# [STORED DATA]
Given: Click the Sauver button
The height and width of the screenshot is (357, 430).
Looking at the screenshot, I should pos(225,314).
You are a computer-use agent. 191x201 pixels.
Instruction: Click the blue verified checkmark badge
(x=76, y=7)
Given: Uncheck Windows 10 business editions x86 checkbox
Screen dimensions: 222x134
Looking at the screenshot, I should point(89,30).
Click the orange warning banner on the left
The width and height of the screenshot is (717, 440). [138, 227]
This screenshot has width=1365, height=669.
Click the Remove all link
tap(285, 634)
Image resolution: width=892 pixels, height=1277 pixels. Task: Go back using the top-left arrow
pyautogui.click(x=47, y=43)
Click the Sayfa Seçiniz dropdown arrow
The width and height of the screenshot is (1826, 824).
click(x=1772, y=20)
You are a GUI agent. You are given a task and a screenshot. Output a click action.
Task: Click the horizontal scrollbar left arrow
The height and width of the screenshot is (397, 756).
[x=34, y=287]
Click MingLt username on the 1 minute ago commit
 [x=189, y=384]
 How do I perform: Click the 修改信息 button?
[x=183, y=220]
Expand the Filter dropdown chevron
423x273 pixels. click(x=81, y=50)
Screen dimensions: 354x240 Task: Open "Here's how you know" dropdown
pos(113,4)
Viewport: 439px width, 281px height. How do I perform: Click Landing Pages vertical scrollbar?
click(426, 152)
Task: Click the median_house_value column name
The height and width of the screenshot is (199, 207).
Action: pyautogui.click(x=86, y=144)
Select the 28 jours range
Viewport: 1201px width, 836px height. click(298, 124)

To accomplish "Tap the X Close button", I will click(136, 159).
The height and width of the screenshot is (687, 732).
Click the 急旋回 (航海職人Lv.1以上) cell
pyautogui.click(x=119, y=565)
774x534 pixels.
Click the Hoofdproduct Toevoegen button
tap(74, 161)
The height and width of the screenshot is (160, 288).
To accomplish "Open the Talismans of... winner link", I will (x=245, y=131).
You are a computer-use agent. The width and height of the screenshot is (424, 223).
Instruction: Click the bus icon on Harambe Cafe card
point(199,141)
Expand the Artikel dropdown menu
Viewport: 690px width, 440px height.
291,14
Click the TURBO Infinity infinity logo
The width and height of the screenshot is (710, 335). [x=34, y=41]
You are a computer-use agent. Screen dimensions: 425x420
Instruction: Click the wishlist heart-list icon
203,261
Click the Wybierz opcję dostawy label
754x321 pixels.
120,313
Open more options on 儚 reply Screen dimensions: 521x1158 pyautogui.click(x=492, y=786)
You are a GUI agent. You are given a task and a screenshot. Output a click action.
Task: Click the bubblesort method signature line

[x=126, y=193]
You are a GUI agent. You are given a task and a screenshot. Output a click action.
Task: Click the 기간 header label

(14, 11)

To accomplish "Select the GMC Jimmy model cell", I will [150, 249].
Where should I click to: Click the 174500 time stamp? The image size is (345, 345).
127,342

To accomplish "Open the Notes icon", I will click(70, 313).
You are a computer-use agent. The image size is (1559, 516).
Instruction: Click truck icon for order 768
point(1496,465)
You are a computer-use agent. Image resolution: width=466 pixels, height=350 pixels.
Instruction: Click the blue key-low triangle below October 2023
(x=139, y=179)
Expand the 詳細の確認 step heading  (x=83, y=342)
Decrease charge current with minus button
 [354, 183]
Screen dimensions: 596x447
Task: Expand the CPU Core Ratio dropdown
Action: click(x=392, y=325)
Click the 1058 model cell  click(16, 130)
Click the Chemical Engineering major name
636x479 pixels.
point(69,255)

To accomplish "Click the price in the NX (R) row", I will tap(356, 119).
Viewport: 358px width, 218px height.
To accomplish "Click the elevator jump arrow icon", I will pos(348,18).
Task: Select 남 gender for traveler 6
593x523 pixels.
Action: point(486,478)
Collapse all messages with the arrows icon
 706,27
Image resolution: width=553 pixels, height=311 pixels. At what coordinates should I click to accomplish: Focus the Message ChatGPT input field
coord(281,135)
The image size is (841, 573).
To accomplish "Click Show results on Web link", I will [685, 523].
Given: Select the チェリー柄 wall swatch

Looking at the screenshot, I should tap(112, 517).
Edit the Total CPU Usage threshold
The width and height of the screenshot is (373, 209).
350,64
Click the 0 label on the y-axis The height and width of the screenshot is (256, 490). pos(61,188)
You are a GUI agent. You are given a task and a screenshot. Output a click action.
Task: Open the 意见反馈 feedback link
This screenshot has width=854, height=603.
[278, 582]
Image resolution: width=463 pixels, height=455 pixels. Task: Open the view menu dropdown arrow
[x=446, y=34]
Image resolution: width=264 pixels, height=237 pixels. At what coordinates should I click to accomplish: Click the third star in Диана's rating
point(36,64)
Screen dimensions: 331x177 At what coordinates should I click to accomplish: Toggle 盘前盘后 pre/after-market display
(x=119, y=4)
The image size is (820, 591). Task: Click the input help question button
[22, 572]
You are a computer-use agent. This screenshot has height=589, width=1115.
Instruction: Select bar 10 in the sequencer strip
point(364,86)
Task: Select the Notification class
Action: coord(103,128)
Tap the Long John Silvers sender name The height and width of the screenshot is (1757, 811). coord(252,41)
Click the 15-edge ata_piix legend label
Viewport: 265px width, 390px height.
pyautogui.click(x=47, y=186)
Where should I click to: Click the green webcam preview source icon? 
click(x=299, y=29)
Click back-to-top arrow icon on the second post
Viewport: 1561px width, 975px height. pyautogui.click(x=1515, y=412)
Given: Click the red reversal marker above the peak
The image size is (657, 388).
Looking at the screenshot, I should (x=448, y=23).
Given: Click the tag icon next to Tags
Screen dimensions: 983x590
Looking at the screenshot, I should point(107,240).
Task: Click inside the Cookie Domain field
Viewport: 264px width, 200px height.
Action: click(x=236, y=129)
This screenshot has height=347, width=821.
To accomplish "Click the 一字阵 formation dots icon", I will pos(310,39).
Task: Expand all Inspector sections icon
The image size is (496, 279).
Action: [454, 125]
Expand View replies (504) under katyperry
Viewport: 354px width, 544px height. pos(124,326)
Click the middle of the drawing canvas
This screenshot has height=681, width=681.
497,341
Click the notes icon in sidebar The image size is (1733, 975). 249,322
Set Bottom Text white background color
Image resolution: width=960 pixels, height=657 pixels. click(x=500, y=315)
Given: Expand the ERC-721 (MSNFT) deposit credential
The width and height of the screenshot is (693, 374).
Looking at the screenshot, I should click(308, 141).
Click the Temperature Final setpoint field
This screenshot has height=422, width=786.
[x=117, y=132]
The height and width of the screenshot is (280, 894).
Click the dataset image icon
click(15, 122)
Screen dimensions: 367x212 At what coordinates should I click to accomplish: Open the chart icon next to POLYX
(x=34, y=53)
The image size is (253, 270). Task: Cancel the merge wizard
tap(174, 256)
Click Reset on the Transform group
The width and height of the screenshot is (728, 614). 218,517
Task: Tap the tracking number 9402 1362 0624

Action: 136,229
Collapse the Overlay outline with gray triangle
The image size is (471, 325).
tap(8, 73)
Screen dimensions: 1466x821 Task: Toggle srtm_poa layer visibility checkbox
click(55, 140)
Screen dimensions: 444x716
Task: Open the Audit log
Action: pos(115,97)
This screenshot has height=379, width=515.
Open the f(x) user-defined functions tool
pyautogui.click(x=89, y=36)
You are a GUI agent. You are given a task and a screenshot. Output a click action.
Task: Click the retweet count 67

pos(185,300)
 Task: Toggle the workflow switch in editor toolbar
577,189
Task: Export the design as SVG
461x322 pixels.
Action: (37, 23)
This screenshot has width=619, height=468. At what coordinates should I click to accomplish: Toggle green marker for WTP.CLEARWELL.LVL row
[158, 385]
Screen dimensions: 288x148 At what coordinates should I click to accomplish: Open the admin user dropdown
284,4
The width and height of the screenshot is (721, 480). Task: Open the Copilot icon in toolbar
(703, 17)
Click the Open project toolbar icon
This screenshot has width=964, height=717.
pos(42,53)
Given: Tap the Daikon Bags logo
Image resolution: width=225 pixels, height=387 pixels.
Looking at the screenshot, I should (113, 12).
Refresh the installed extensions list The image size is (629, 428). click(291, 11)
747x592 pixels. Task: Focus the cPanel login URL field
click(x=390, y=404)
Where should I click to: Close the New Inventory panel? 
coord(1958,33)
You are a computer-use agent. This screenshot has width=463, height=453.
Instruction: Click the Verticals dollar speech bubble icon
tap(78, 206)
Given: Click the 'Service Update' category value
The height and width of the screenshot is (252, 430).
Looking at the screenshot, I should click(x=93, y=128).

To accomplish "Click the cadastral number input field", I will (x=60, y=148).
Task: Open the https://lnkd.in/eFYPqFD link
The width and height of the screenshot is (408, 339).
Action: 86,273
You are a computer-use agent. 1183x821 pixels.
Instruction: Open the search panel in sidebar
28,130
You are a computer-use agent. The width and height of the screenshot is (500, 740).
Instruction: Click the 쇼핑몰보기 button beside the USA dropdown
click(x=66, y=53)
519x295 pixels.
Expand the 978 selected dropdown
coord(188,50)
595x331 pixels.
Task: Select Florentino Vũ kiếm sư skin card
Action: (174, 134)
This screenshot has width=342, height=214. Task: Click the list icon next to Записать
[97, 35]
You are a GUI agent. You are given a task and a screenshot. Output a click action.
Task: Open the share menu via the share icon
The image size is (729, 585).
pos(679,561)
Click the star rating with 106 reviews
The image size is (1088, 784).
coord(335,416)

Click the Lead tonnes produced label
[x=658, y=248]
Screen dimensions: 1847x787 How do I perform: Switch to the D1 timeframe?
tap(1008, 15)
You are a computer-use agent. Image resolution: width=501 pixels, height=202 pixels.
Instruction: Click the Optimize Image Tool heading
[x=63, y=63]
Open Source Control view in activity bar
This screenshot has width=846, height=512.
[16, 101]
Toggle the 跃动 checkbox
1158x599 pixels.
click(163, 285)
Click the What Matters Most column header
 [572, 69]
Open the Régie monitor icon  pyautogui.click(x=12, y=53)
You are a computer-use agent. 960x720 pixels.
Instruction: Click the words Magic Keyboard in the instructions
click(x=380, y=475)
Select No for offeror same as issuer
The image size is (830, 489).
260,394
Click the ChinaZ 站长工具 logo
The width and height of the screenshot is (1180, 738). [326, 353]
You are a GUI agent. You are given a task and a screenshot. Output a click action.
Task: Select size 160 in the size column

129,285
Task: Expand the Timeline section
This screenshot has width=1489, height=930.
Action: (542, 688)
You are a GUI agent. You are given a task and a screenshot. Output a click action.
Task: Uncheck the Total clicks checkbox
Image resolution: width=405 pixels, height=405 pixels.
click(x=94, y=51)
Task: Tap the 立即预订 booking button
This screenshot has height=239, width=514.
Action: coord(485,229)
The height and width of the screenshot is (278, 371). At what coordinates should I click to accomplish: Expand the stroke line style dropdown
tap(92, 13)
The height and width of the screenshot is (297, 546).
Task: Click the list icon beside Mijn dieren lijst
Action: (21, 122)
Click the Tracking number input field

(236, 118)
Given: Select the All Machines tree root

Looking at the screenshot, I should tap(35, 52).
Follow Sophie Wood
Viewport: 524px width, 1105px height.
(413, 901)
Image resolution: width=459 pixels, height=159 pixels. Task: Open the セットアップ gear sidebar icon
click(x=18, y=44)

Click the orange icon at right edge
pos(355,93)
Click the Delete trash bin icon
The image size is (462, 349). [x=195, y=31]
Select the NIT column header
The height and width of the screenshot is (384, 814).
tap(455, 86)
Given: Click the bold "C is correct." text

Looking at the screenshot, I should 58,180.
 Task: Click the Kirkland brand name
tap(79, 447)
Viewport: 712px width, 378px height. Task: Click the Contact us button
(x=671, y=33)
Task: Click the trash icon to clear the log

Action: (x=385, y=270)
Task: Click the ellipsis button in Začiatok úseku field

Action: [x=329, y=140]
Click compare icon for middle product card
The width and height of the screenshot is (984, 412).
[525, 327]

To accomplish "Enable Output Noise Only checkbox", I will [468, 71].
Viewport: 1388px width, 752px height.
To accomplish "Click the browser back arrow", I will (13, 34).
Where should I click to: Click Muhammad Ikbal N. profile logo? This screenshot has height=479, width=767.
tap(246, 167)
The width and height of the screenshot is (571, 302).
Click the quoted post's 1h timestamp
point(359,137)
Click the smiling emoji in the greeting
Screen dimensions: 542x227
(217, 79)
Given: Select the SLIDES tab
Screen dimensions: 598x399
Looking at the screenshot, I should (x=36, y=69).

# [TASK OBJECTIVE]
What is asked for is an exact copy of the lines above from the one containing "Expand View replies (504) under katyperry" through the one containing "Click the notes", and only those.

# [YOUR SOLUTION]
Expand View replies (504) under katyperry
Viewport: 354px width, 544px height. pos(124,326)
Click the middle of the drawing canvas
This screenshot has height=681, width=681.
497,341
Click the notes icon in sidebar The image size is (1733, 975). 249,322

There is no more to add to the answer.